As a Ti-user, I've been reading many books from a young age, so if I have a 'good' vocabulary that's probably why. If INTPs are generally more interested in reading books then the other types, then it would make sense for them to have larger vocabularies. Most of the time I don't bother to use fancier words than I need to, though. My speech can be quite lazy at times, but if I want to make it sound fancy then I definitely can.


----------



## Hagakure (Jan 9, 2015)

This has basically already been said, but as an INTP, I usually want to give the clearest description possible, especially because people often don't understand me.

I don't use too many big words, but I love the idea of making a point to learn more.


----------



## Yedra (Jul 28, 2012)

Je doms are usually very articulate. They don't pay too much attention to accuracy but to efficiency of getting the point across, while Ji doms are concerned with the precision and accuracy of the things they utter. A good example is the island/peninsula picture that was posted earlier.

It depends also on the situation. I am always amazed how Eminem for example (who I believe to be an ISTP) can barely put two sentences together when giving an interview, yet spit so creatively in his songs.


There is also a German rapper who is definitely an ISTP. People often criticize him for being offensive, yes, even primitive. In interviews he is very laid back and doesn't speak that much. But in his songs there are such creative and witty lines. His double entendres, similes, metaphors are absolutely amazing. His use of homophones makes me crack up every time, he's really an interesting fella.


I really believe that rap is a Ji dom heaven.​


----------



## 66393 (Oct 17, 2013)

I consider myself to have a high vocab. Words are fun.


----------



## Fish Launcher (Jan 14, 2013)

That really comes down to education level than cognitive functions. Also, if the theory of multiple intelligences holds water, a person could be linguistically inclined regardless of their functions.
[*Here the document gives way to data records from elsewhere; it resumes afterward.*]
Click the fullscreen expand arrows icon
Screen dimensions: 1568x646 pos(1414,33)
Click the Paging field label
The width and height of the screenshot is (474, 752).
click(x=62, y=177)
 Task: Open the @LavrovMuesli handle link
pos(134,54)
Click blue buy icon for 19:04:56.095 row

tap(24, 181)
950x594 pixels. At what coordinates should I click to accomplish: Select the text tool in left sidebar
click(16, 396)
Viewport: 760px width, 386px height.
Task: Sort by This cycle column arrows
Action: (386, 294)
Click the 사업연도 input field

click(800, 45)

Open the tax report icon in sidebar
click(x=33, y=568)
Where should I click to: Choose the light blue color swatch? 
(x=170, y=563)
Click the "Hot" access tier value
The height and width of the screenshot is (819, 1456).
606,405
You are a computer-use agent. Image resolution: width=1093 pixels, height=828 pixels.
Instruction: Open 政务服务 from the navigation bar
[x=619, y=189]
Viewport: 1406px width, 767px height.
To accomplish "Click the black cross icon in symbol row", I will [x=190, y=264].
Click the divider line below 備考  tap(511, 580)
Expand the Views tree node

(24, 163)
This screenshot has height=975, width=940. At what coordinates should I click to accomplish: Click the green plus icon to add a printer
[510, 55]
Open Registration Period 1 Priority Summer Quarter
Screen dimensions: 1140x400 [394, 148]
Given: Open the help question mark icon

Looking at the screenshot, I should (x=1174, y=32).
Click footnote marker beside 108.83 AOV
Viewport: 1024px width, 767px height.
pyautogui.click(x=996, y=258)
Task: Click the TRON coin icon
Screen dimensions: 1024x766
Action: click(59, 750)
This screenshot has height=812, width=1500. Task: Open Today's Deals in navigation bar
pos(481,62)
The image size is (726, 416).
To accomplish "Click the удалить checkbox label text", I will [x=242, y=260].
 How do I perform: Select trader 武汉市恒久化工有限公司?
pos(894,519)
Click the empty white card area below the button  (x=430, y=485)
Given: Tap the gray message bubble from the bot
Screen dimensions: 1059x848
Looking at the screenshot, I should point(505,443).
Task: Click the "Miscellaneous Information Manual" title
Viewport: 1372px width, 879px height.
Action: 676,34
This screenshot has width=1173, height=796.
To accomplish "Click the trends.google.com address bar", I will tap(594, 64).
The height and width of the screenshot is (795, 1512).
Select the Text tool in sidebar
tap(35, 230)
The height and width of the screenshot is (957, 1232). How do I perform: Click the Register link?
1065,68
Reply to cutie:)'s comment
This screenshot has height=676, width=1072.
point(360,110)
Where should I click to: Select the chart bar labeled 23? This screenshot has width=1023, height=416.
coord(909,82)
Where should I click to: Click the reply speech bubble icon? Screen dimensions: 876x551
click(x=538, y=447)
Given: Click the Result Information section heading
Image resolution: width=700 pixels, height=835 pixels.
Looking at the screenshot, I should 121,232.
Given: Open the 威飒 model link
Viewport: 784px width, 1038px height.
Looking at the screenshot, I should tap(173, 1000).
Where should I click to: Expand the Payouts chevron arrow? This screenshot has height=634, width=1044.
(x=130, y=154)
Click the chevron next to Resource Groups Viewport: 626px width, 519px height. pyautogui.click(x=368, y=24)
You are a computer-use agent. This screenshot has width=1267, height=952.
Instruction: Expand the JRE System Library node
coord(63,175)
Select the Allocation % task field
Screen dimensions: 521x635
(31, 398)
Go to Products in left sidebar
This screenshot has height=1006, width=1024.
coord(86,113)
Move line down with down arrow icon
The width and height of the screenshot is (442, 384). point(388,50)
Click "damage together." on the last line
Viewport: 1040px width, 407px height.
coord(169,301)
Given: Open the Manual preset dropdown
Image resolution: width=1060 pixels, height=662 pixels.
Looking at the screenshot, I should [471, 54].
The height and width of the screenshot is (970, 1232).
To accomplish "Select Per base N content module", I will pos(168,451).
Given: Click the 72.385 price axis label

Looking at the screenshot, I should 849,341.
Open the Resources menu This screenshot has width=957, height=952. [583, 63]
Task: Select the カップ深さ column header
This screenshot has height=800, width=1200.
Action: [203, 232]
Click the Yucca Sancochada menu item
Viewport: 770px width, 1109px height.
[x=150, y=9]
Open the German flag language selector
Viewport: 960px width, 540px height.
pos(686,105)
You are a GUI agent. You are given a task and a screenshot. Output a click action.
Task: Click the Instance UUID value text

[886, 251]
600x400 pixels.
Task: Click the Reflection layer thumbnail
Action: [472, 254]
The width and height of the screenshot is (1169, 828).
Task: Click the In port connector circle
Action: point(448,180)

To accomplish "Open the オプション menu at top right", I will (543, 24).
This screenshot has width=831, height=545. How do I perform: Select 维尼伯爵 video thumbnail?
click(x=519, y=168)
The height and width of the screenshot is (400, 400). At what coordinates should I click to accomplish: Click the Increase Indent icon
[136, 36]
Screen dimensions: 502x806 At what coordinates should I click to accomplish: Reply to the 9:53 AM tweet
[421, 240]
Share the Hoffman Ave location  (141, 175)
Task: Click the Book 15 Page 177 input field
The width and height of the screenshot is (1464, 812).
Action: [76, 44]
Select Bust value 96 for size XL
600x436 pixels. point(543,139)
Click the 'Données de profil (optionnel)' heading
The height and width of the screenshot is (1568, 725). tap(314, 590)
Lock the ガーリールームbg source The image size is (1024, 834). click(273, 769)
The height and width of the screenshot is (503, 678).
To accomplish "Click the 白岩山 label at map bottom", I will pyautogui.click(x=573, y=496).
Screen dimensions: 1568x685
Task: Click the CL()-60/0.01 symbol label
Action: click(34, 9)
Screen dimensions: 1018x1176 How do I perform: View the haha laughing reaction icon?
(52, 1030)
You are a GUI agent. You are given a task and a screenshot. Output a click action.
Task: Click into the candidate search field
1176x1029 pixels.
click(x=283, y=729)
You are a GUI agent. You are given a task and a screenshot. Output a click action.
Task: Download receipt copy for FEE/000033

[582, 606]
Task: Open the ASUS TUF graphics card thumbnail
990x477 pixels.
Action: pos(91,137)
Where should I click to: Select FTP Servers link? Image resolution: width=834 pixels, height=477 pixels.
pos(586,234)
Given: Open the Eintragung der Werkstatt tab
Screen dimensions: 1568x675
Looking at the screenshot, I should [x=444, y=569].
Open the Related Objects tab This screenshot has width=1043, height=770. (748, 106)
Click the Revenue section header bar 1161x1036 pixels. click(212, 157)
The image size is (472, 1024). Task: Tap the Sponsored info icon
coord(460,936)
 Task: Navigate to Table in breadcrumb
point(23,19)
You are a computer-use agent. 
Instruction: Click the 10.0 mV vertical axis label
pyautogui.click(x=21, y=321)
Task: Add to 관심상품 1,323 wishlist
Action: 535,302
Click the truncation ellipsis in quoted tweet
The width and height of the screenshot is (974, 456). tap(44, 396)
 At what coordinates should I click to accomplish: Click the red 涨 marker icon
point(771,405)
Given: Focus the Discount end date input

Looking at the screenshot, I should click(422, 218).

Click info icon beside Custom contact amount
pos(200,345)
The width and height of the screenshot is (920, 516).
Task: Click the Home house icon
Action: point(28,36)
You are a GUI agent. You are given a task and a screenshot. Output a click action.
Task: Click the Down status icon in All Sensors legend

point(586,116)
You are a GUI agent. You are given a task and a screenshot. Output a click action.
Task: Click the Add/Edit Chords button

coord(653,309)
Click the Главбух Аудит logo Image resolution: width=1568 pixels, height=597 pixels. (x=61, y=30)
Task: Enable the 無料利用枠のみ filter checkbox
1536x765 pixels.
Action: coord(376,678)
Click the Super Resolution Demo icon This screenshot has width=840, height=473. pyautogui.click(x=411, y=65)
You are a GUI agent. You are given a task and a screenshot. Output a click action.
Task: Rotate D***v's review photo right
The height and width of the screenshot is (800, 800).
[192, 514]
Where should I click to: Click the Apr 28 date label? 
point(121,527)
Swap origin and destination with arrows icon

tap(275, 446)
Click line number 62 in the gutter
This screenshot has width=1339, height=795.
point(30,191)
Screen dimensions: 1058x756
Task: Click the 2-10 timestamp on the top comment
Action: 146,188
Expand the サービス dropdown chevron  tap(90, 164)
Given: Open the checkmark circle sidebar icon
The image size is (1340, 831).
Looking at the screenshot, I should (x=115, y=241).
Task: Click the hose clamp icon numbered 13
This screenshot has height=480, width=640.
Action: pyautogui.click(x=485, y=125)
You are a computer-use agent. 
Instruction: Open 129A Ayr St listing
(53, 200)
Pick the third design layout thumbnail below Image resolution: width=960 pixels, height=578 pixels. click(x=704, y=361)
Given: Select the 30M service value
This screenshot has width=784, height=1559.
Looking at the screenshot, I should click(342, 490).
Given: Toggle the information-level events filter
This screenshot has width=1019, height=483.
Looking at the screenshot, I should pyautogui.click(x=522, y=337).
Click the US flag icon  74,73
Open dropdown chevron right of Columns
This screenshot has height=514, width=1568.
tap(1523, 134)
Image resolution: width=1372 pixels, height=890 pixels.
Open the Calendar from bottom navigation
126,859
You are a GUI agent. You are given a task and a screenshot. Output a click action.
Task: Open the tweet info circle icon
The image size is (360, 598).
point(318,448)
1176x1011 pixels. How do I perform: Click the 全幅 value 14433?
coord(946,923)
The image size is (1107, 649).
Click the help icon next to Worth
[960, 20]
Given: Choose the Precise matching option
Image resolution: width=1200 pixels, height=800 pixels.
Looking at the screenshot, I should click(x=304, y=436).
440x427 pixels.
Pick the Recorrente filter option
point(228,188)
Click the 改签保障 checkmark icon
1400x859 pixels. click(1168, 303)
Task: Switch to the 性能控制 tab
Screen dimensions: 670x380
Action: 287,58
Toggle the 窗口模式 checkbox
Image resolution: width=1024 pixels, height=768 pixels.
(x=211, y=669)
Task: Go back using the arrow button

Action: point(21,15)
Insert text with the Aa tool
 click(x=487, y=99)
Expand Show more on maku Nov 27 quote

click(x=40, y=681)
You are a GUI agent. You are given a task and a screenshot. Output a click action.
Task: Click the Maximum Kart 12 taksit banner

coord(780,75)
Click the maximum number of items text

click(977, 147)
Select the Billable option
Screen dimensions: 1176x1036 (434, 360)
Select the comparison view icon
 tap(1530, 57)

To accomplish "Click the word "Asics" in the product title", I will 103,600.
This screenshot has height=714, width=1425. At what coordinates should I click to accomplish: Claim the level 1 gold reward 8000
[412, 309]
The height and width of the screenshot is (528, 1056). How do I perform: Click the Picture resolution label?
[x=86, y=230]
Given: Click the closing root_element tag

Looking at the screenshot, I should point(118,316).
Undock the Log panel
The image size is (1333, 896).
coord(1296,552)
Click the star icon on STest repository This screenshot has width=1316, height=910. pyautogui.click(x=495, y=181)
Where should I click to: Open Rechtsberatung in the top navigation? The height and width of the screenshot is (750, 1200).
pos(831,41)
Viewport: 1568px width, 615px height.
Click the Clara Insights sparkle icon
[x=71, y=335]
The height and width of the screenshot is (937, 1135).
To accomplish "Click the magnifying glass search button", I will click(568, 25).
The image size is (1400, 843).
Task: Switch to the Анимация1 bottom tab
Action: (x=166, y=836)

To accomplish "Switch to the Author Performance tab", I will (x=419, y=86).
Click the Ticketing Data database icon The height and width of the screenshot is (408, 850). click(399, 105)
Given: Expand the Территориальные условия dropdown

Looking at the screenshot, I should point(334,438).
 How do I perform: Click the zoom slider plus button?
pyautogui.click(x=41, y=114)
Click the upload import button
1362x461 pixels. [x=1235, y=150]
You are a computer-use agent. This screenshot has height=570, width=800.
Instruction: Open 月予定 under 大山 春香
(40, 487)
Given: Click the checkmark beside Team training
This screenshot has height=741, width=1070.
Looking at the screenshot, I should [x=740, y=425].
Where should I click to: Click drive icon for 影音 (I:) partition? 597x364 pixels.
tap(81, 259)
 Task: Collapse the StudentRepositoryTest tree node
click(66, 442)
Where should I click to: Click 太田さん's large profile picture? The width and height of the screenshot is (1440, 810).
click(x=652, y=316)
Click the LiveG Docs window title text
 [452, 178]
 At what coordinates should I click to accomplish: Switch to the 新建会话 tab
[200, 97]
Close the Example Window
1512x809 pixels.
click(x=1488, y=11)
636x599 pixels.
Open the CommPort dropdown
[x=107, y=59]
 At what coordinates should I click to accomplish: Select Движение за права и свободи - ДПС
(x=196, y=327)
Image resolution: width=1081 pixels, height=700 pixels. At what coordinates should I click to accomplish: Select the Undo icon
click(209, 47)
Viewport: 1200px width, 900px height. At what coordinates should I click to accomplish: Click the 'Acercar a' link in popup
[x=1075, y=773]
But if they were both on an even plane, the Ti would certainly have a better vocabulary than Te, because Ti is the information-seeking, Perceiving function, while Te is the information-making Judging function. In Cognitive Function Academy-Sama, episode 2, you can clearly see Ti-chan reading the dictionary for shits and giggles while Te-sempai reads it to find a word he saw in a book while researching gametes as part of his school assignment.


----------



## perpetuallyreticent (Sep 24, 2014)

reletative said:


> Ti users do not have a better vocabulary.
> 
> But they _will _correct you if you use a word wrong. =D
> 
> And according to most descriptions, they are the most selective about what word they use.


They will. lmao

INTP guy corrected me on my usage of the word "detrimental" (I'd been using it wrong for like 3 years, I was so fucking embarrassed) but at least now I know...


----------